There seem, in fact, to be two distinct kinds of (Aryan) Germans in these diaries: Nazi thugs who descend on Jews’ apartments, beat up the old women and men and steal the butter off the table before trashing the place; and “ordinary” Germans, even officials like local police who, when they had to visit the Jews Houses, doffed their hats, shook hands, apologized for the intrusion and even offered words of reassurance. One wonders how this could be the same country, never mind the same city. These “good” Germans give Victor hope, though by the end he believes the entire nation will have to be reeducated in the values he believes to have been essential to German culture dating back to the Enlightenment (he blames Romanticism for Nazism). He, happily, lives to see that day and even to reclaim his former professorship at the Technical University of Dresden, which lay then in the Soviet zone and becomes part of East Germany.

One wonders why these diaries are not more widely read as firsthand witness for that horrific period of German history. Is it because life as Klemperer records it is too complex for our sound-bite culture (some of the older men in the Jews House cheer for the Wehrmacht — they had fought against the Brits and French in the first world war and can’t bring themselves to change sides). Is it because he insists early on that Zionism and Nazism are ideologically the same thing: blood = land? I keep expecting him to change his mind about Zionism after the slaughter of Jews goes into high gear in 1942-43, but he sticks to his guns. He fully expects to be one of the slaughtered, watches as his neighbors are taken away in twos and threes. He loses his faith in the Germany he believed in before 1933, but he never loses faith in the principles he believes that culture exemplified at its best.
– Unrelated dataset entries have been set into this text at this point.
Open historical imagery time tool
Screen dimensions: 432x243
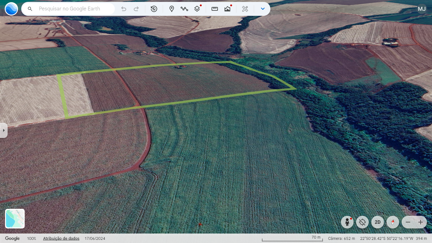(154, 9)
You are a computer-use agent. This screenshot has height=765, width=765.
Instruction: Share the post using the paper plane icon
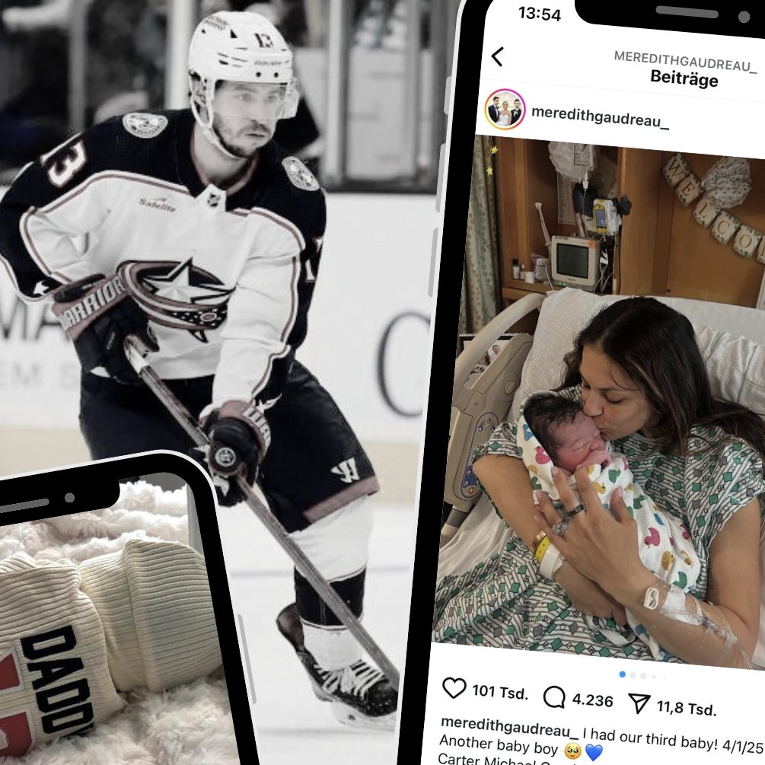pyautogui.click(x=639, y=703)
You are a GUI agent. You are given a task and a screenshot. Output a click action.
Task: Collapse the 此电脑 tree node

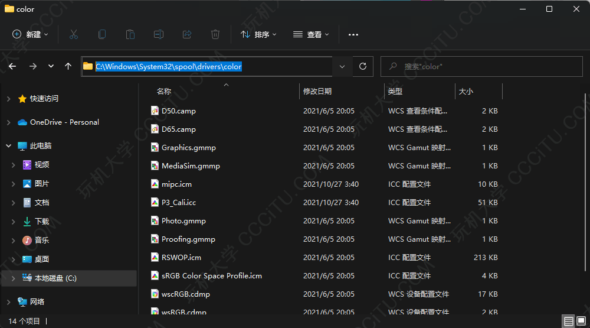(9, 146)
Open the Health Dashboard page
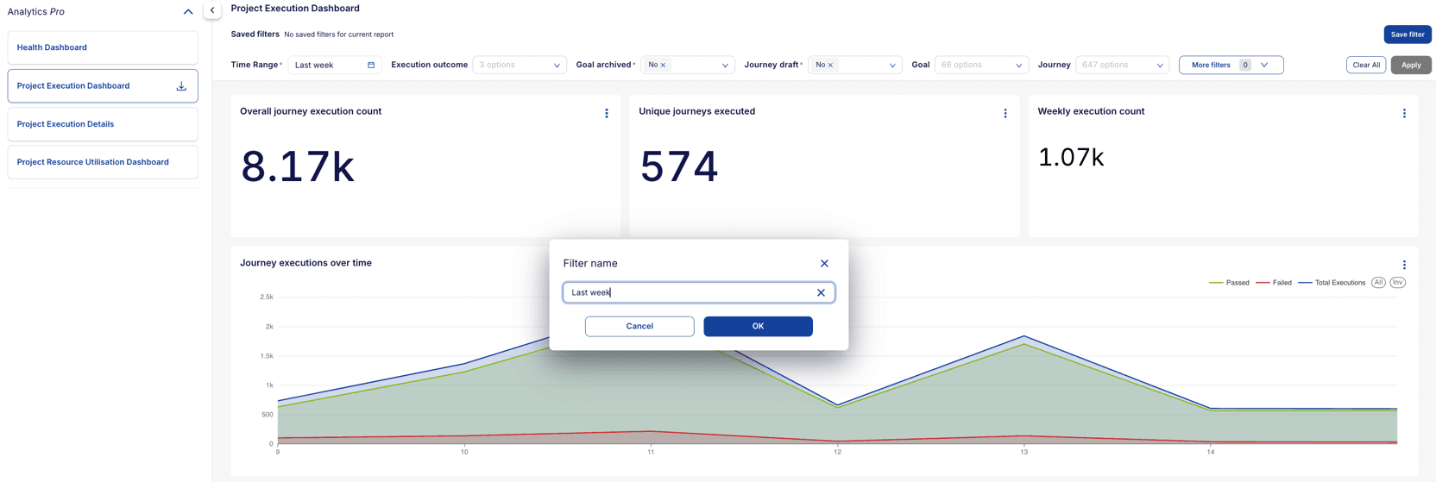Screen dimensions: 1436x482 pyautogui.click(x=52, y=47)
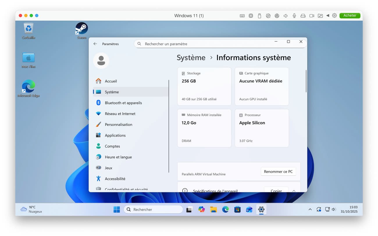
Task: Expand the Parallels camera options
Action: pyautogui.click(x=312, y=15)
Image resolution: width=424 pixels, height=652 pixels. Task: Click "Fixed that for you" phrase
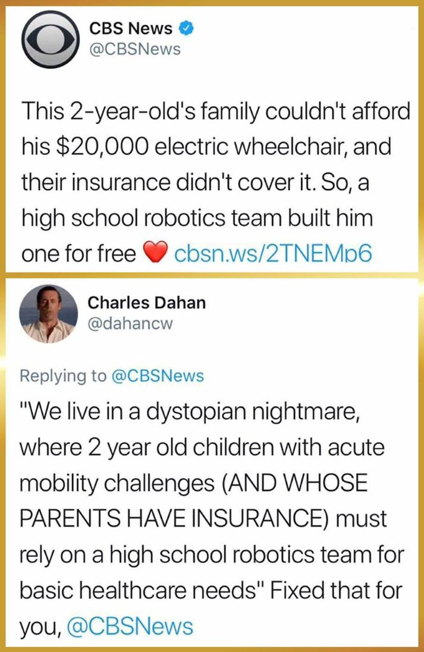click(x=336, y=590)
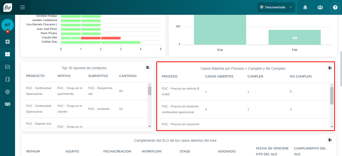The height and width of the screenshot is (156, 342).
Task: Open the hamburger navigation menu
Action: pyautogui.click(x=23, y=7)
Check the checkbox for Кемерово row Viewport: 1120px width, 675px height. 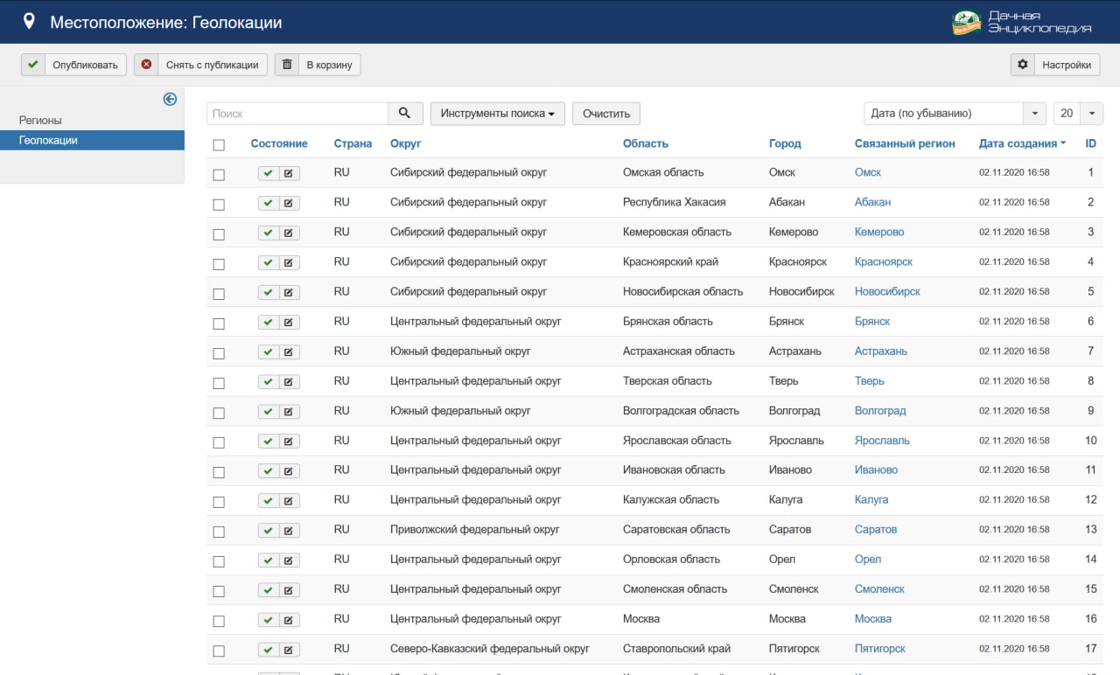point(219,234)
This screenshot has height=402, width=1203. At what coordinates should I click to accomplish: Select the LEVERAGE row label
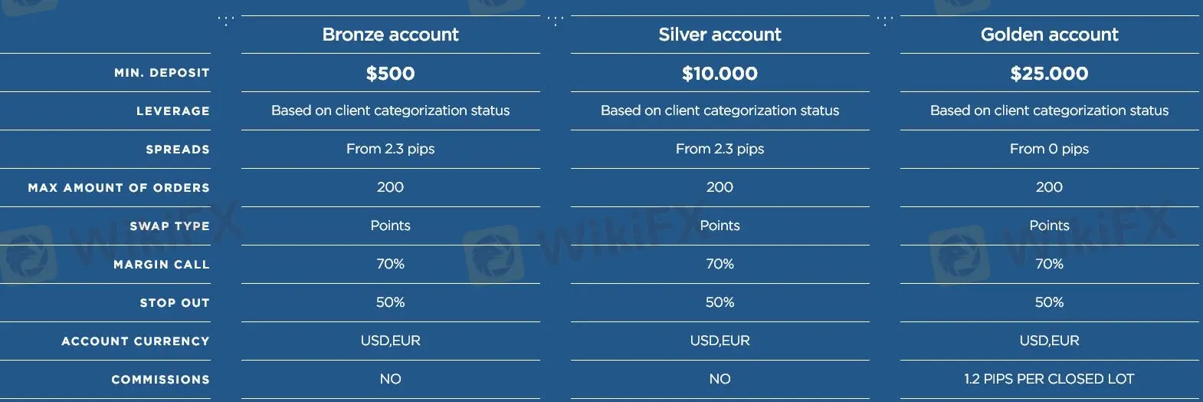(x=172, y=111)
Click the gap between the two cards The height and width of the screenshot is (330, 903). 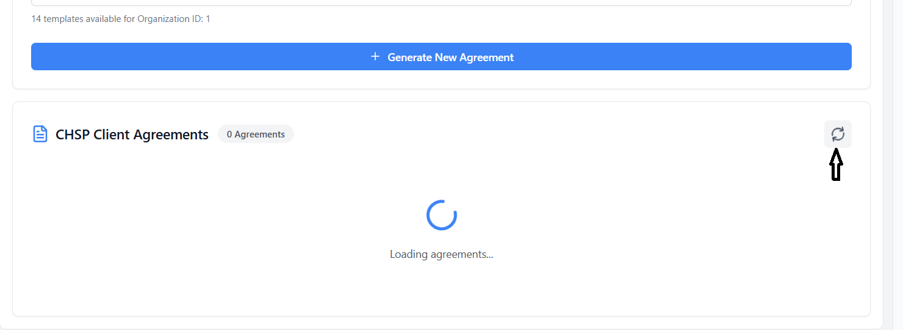tap(441, 95)
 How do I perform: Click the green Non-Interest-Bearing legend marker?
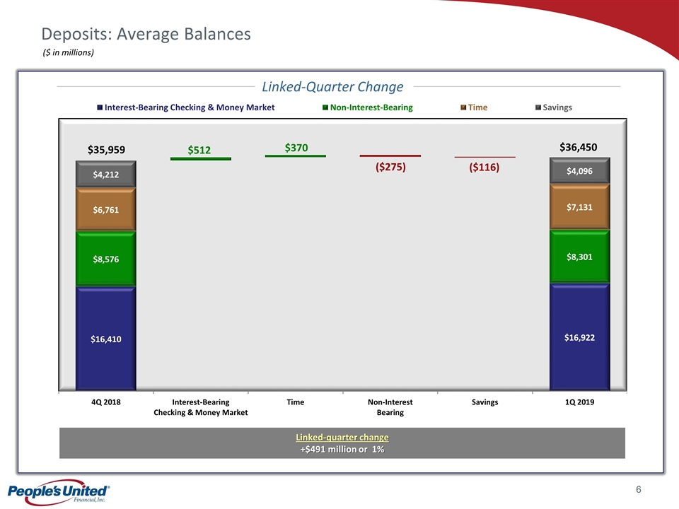325,107
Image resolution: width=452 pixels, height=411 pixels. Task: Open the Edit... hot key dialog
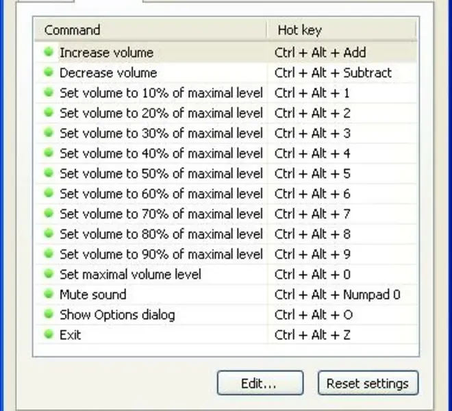pyautogui.click(x=260, y=384)
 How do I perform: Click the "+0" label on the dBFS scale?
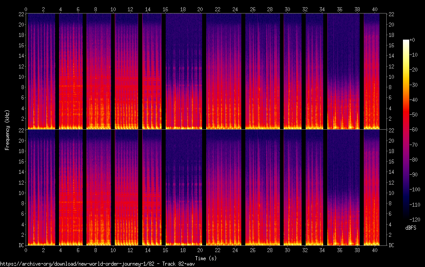pyautogui.click(x=412, y=40)
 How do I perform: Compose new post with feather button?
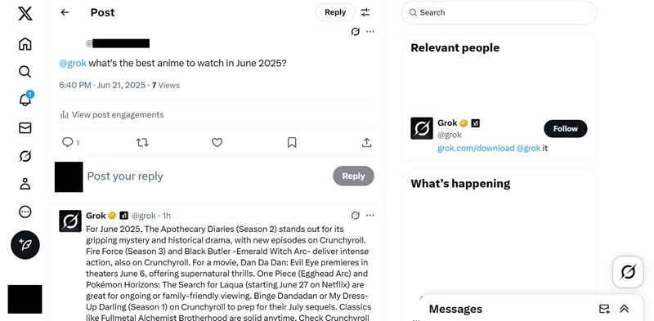(25, 245)
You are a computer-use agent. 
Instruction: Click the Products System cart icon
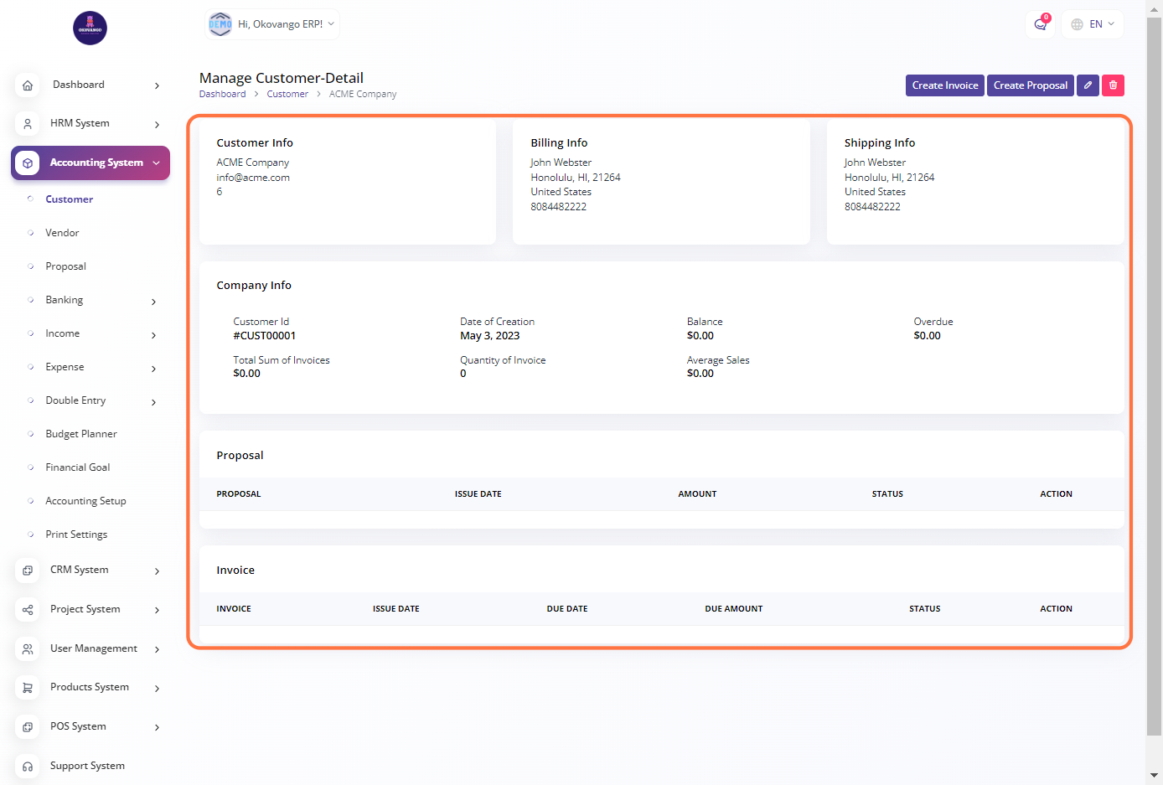coord(28,688)
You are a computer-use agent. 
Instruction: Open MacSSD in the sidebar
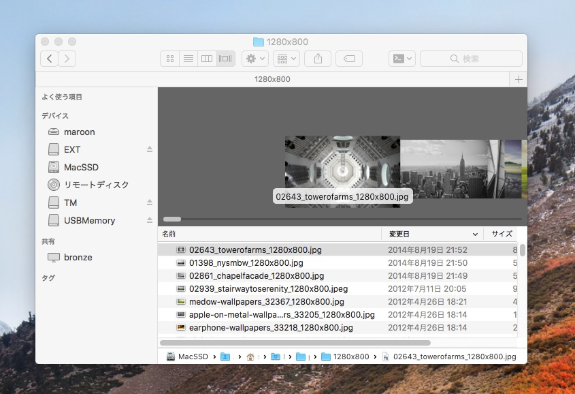pos(80,167)
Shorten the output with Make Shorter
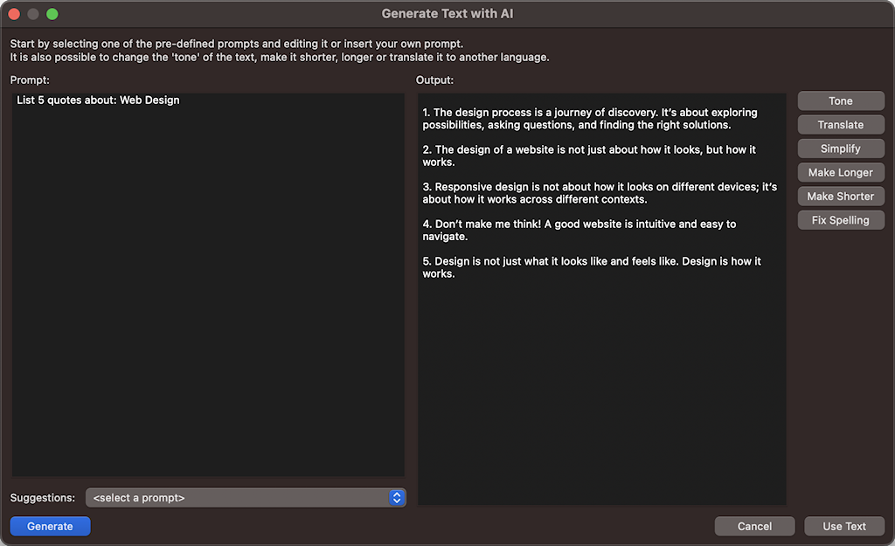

It’s impossible to summarize a work as varied and rich as these diaries, never mind give a sense for the experience of living through those years vicariously with the Klemperers. The diaries end in 1945 with a return to their suburban home after living for several weeks as refugees in Bavaria. But that return is, of course, just another beginning. The volume of the diary that takes up where these two leave off extends as far as 1959 and was published in Britain, but not in the US. Klemperer died the following year, 1960, of a heart attack.